● **DATA FOR THIS EXERCISE**:
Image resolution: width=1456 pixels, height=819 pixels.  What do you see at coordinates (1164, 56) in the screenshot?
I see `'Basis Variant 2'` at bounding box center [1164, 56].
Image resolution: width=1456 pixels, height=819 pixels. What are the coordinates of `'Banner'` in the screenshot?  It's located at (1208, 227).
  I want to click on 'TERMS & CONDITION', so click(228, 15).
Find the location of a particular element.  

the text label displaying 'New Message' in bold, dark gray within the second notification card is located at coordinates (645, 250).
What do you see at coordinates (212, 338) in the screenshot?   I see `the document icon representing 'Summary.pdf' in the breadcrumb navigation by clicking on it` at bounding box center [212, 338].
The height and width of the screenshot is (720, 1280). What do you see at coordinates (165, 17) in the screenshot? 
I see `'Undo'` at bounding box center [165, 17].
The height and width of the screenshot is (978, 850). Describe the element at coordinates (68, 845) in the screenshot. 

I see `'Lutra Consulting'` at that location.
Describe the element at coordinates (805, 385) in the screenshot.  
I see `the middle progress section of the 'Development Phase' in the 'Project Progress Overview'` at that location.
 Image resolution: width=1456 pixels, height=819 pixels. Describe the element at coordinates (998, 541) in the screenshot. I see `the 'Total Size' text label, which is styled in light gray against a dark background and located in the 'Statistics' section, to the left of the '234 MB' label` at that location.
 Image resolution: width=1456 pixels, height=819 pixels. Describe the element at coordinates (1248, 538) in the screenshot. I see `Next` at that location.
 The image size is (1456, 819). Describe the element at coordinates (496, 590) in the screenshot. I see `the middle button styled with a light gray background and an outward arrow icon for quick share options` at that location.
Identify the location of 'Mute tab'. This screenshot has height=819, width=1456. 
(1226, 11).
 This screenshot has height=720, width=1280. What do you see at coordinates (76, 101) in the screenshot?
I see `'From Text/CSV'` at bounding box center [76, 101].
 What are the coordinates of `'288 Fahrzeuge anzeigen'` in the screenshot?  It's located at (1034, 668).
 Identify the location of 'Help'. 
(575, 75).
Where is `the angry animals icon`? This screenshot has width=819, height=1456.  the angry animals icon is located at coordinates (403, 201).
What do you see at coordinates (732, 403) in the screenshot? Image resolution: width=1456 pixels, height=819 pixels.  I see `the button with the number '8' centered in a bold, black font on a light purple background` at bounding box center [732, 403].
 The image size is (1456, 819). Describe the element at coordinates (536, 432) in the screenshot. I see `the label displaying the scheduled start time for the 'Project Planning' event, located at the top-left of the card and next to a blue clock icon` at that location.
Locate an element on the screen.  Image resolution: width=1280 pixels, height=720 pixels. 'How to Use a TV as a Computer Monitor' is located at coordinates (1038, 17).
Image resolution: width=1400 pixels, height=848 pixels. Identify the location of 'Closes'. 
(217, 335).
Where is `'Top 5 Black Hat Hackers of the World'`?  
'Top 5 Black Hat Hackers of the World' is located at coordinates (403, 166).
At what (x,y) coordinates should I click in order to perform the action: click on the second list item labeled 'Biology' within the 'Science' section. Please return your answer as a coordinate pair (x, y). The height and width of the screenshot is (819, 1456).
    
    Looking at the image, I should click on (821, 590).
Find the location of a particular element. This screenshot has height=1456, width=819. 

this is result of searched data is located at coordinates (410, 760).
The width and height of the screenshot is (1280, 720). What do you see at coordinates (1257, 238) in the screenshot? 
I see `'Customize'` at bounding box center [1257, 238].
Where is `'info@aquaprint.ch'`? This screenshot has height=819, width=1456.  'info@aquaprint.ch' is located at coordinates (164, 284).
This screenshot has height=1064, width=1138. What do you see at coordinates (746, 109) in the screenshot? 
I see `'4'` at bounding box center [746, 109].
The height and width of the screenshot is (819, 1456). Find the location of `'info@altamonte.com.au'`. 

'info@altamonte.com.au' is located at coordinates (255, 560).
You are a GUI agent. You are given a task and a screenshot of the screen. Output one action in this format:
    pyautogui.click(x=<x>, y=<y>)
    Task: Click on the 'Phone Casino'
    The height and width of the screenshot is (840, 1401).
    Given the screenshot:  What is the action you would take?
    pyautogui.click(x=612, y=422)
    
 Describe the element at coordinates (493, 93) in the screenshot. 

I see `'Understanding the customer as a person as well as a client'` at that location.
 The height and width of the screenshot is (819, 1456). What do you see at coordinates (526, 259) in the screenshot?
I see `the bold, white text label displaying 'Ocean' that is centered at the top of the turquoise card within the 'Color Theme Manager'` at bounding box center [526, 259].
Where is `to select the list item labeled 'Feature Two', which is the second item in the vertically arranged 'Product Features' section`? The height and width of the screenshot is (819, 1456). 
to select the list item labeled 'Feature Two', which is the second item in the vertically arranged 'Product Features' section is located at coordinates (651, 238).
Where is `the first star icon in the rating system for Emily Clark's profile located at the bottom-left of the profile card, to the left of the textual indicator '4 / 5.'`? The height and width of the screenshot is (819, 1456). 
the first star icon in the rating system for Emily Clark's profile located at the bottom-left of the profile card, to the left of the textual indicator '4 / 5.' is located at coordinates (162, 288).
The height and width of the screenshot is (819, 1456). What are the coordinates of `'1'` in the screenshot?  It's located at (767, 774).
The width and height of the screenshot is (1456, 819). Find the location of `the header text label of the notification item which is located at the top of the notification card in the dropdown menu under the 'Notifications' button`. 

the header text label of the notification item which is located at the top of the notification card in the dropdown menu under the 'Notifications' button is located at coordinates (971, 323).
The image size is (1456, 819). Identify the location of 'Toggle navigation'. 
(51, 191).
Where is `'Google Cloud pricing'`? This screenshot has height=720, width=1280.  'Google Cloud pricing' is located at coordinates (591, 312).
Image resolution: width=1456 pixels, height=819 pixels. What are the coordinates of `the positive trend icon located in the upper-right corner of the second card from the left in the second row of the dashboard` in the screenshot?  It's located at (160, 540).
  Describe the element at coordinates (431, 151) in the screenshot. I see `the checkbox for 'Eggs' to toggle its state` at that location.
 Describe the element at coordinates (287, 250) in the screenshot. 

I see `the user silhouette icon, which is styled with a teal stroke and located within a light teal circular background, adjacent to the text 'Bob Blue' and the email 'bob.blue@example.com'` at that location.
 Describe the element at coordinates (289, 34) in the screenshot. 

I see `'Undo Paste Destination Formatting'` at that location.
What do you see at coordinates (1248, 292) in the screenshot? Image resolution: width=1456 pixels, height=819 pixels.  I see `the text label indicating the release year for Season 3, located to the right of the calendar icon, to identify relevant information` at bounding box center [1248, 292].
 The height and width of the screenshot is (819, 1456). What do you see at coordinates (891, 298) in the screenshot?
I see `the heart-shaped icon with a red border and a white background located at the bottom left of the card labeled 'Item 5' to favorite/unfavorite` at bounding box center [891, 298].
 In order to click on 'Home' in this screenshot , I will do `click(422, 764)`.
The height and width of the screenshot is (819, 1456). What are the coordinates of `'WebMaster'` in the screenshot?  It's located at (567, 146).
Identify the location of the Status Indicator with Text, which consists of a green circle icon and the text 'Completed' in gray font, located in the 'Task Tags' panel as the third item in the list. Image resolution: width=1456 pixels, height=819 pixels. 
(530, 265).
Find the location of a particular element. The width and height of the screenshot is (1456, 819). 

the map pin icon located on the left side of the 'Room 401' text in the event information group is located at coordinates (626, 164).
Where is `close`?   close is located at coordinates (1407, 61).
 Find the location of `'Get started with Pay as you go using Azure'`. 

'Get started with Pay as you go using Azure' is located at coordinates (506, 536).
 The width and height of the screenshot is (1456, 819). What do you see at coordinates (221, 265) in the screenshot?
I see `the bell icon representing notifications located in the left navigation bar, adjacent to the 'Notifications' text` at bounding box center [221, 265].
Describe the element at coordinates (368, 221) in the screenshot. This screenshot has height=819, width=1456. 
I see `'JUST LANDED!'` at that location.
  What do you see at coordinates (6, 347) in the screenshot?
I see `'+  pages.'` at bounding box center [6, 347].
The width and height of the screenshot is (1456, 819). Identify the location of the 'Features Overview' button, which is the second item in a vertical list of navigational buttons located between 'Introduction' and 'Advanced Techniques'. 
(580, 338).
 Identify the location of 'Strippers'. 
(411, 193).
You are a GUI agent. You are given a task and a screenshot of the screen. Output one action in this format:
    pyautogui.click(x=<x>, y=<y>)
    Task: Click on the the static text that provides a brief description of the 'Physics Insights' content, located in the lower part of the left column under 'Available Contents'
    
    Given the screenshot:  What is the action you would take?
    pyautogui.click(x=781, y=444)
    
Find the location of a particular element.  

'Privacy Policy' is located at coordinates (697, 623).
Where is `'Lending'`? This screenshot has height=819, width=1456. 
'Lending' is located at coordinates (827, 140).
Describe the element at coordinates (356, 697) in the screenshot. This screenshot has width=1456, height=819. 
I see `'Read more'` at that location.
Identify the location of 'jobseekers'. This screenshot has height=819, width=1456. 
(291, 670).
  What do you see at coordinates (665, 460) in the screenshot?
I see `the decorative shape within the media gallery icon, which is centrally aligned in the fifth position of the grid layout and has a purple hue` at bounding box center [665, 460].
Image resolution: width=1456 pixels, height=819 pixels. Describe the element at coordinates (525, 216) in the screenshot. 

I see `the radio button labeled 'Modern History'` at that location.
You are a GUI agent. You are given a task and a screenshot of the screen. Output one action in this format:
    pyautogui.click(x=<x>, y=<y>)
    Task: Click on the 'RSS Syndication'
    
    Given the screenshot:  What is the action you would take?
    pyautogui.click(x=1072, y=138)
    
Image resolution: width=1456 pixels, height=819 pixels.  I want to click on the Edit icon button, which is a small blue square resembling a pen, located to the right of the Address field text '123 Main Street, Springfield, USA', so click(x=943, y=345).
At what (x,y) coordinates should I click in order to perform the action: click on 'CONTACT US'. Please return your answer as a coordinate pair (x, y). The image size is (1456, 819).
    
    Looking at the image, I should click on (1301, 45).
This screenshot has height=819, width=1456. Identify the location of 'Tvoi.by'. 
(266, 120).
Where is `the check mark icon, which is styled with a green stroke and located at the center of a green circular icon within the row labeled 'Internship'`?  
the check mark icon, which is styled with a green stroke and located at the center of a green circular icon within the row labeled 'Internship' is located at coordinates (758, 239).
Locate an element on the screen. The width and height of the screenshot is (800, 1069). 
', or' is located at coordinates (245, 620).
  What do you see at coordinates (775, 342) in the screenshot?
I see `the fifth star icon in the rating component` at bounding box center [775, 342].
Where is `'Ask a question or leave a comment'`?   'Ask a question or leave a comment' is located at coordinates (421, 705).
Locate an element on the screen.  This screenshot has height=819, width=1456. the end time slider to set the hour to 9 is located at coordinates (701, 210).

● **WHAT IS REQUIRED**:
Can you revise the material, beginning at its first line and stopping after the line that contains "the text label displaying", so that "Image resolution" becomes "Screen resolution" and nothing else changes?

● **SOLVED PROBLEM**:
Screen resolution: width=1456 pixels, height=819 pixels.  What do you see at coordinates (1164, 56) in the screenshot?
I see `'Basis Variant 2'` at bounding box center [1164, 56].
Screen resolution: width=1456 pixels, height=819 pixels. What are the coordinates of `'Banner'` in the screenshot?  It's located at (1208, 227).
  I want to click on 'TERMS & CONDITION', so click(228, 15).
Find the location of a particular element.  

the text label displaying 'New Message' in bold, dark gray within the second notification card is located at coordinates (645, 250).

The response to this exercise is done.